The value of the integral `overset(pi)underset(0)int (sin k x)/(sin x)dx` (k is an even integer) is equal to

To solve the integral \( I = \int_0^\pi \frac{\sin(kx)}{\sin(x)} \, dx \) where \( k \) is an even integer, we can use properties of definite integrals and the sine function. ### Step-by-Step Solution: 1. **Define the Integral:** Let \( I = \int_0^\pi \frac{\sin(kx)}{\sin(x)} \, dx \). 2. **Use the Property of Definite Integrals:** We can use the property of definite integrals: \[ \int_a^b f(x) \, dx = \int_a^b f(a + b - x) \, dx. \] Here, \( a = 0 \) and \( b = \pi \).
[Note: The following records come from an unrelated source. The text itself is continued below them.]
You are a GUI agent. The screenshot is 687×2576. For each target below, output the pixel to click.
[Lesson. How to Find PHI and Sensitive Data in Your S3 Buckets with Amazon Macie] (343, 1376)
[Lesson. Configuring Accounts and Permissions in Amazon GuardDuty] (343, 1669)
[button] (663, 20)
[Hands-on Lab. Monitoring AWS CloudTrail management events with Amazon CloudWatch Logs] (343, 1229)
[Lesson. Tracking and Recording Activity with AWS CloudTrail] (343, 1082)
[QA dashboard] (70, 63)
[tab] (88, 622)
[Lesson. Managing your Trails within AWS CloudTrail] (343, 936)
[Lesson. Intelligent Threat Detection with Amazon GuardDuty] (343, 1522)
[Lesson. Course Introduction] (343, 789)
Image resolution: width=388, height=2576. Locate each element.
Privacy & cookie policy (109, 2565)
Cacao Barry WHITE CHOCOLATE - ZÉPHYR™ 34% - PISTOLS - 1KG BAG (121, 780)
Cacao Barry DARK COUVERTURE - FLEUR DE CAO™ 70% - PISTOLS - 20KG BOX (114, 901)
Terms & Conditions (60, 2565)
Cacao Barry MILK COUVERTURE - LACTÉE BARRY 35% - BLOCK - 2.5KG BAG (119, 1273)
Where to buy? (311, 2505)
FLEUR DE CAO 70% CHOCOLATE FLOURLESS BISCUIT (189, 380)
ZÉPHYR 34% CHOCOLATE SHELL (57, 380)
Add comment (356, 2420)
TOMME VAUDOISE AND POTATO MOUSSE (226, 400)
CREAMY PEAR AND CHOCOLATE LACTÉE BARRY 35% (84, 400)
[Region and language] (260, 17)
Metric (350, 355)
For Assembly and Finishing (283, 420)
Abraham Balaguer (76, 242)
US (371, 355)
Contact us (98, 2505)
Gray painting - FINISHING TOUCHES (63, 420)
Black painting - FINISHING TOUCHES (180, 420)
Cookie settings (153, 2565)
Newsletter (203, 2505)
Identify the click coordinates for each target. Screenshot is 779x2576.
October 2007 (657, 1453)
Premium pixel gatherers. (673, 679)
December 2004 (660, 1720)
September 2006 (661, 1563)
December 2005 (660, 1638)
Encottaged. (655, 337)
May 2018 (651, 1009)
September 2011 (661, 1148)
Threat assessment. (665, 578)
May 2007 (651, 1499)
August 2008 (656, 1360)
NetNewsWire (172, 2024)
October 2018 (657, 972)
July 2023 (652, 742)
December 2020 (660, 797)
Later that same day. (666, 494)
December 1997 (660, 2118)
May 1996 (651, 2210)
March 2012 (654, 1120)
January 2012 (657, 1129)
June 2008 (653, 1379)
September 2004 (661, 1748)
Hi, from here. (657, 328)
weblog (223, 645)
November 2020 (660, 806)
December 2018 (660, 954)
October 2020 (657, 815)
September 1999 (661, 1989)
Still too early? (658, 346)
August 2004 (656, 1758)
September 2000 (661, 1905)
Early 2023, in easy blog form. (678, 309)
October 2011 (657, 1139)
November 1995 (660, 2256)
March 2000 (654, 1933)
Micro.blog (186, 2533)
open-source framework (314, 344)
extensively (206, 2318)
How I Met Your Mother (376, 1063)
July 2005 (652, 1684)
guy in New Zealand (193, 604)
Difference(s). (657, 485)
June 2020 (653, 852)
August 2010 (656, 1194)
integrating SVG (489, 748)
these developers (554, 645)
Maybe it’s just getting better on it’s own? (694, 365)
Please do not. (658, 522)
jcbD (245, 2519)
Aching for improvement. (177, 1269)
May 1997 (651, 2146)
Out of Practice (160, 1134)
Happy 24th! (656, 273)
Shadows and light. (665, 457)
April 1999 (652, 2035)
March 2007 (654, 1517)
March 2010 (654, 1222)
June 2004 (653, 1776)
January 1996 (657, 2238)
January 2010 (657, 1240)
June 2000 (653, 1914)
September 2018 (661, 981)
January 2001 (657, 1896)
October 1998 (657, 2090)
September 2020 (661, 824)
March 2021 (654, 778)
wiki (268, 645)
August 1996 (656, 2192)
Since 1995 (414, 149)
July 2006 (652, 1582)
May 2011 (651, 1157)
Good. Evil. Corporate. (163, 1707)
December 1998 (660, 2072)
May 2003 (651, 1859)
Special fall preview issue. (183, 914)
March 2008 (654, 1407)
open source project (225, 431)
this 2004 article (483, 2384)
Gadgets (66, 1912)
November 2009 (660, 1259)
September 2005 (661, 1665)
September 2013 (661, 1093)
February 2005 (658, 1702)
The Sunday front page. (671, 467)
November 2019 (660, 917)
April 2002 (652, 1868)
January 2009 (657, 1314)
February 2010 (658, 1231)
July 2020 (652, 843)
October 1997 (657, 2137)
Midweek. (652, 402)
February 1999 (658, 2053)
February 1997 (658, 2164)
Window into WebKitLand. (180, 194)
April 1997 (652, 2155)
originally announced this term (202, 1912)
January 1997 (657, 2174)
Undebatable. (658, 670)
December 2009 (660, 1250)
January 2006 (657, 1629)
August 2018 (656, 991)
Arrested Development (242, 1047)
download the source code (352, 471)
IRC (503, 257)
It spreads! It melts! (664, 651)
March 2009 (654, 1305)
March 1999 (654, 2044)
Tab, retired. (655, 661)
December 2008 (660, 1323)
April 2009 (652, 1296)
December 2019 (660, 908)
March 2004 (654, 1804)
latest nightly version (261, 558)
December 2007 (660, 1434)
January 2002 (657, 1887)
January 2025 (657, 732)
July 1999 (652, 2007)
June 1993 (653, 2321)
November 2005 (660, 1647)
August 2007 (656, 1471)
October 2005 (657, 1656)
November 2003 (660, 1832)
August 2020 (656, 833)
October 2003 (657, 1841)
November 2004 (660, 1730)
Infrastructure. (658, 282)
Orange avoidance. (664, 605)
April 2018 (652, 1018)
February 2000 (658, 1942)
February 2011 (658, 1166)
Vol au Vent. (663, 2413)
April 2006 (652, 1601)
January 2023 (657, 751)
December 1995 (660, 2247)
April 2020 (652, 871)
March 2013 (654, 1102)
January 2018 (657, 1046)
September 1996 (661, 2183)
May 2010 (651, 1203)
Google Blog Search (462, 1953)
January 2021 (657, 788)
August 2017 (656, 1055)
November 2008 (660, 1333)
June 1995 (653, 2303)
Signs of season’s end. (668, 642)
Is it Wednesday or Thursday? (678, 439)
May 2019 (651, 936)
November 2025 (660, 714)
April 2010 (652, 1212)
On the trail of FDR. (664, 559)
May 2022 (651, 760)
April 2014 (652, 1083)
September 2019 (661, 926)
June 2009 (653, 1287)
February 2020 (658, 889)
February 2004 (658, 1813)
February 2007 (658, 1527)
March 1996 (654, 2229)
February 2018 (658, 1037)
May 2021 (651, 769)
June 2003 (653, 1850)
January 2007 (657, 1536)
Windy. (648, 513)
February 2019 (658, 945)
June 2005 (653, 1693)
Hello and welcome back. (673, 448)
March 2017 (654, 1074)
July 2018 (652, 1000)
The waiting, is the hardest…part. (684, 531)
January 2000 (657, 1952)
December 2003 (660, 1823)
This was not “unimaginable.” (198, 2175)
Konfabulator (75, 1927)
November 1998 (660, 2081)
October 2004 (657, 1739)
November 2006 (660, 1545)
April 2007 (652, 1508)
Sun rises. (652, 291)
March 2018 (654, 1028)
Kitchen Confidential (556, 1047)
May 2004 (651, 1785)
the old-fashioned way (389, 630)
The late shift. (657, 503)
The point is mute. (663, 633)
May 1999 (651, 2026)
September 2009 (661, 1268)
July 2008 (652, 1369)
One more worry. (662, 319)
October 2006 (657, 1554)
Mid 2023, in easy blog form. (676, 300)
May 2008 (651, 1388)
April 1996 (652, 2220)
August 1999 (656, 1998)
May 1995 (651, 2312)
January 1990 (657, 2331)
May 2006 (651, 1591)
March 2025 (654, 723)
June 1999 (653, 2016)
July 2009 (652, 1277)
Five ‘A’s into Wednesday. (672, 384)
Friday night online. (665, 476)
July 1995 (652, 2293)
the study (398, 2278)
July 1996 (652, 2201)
So, we replace \( x \) with \( \pi - x \): \[ I = \int_0^\pi \frac{\sin(k(\pi - x))}{\sin(\pi - x)} \, dx. \] 3. **Simplify the Integral:** Using the sine function property \( \sin(k(\pi - x)) = \sin(k\pi - kx) = (-1)^k \sin(kx) \) and \( \sin(\pi - x) = \sin(x) \): \[ I = \int_0^\pi \frac{(-1)^k \sin(kx)}{\sin(x)} \, dx. \] Since \( k \) is an even integer, \( (-1)^k = 1 \): \[ I = \int_0^\pi \frac{\sin(kx)}{\sin(x)} \, dx = I. \] 4. **Combine the Results:** Now we have: \[ I = \int_0^\pi \frac{\sin(kx)}{\sin(x)} \, dx = -I. \] Adding \( I \) to both sides gives: \[ 2I = 0. \] 5. **Solve for \( I \):** Dividing by 2: \[ I = 0. \] ### Conclusion: The value of the integral \( \int_0^\pi \frac{\sin(kx)}{\sin(x)} \, dx \) where \( k \) is an even integer is \( 0 \).